Pssst, wanna buy a cask of whisky?

What goes up, must come down

Whisky is now a traded commodity on the London International Vintners Exchange (Liv-ex). The purchase of single casks is once again booming but prices bear increasingly little resemblance to trade filling prices, suggesting that should the private buyer wish to liquidate their investment by selling into the blending market an unpleasant surprise awaits.

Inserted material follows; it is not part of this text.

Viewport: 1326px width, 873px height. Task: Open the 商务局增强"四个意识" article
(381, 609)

Having no wish to be sued I name no names but suggest you proceed with caution. There have been scandals and short-lived booms before. History teaches us to beware whenever whisky and investment occur in the same sentence. Be it the distillery investment boom of the 1880s and 90s, the Pattison scandal or, more recently, the Cavendish Hamilton Spirit Management cask sales fiasco, the end is the same – the unlucky small investor limps away nursing a substantial loss.

Don’t let it be you!

6 Comments

Chris Stapleton
Chris StapletonOctober 7, 2021
This is a great article thank you for sharing this. I recently purchased a cask of new make spirit for £2500 and subsequently found out it was filled for £340 meaning the 15% I was promised a year would take an awful long time to make the cask of any value and now understand no blender will Pay over the odds. Whisky is a scam, especially the new make spirit. Rare aged casks that can he made into limited release single cask offering may work but they’re the preserve of those with deep pockets
M H
M HOctober 2, 2021
I have had this exact experience with a company called Stilnovisti. After 4 years and my investment now maturing they wont answer my emails and their telephone number is a virtual office system that they wont reply too. They were happy to reply until I asked about the status of my investment, then silence.
Pamela Ariel
Pamela ArielAugust 19, 2021
Hi, I’m Pamela from Channel NewsAsia, would like to have you for a podcast on investing in whisky, possible to contact me at my email?
Henry Jeffreys
Henry JeffreysAugust 20, 2021
Hello Pamela, I have passed your details on to Ian Buxton. Henry
Anonymous
AnonymousMarch 25, 2021
Wise words. One should always be cautious with one’s investments. However some points… There is a difference between wine and whisky, in that wine absolutely must be drunk before it spoils because it ages in the bottle. Whisky does not, so it is the perfect object of fetishisation for collectors. Also demand is high but, depending who you believe, the potential demand in Asia alone has barely been tapped yet. Premium whisky is a limited resource and the quality and price of single malts in particular has been pressured as demand has risen, these are the normal forces of supply and demand. The global scale of demand is such that the country of Japan was essentially stripped dry of its aged stocks in a few short months. Which leads me to my next point… In your original 2019 article, which you linked ATL, you reference fine wine, art and classic cars as examples of ‘premiumised’ markets. Well those markets haven’t imploded. Indeed with interest rates having been where they are for over a decade many people are looking to alternative investments and to actually spend their money on consumption as it’s cheap to borrow. So we can’t look at the secondary market in whisky as a bubble in isolation but as part of a wider global phenomenon. That said, there are many investors who will not buy wisely or sell at the right moment and you’re right, there are plenty of spivs appearing out of the woodwork to make a quick buck. I think one needs an intimate knowledge of the market to make money as it is fickle and tricksy. This is particularly true of cask investment, something I wouldn’t recommend to anyone who wasn’t steeped in experience of the trade. At the end of the day people shouldn’t get so hung up on the latest madness for x or y dram or blame it all on flippers that they can’t obtain it (blame the buyers and, in some cases, the producers too if you’re being even handed). There’s value still to be had for those who are on a budget if, admittedly, it’s more of an effort these days. I guess we’ll see in years to come if this is just a storm that actual ‘whisky drinkers’ have to wait out or if the secondary market we see today is here to stay. If it’s the former there will be rich pickings at those auctions!
Ian Buxton
Ian BuxtonMarch 27, 2021
Fair points, well made. Thanks for your thoughtful comments and insights.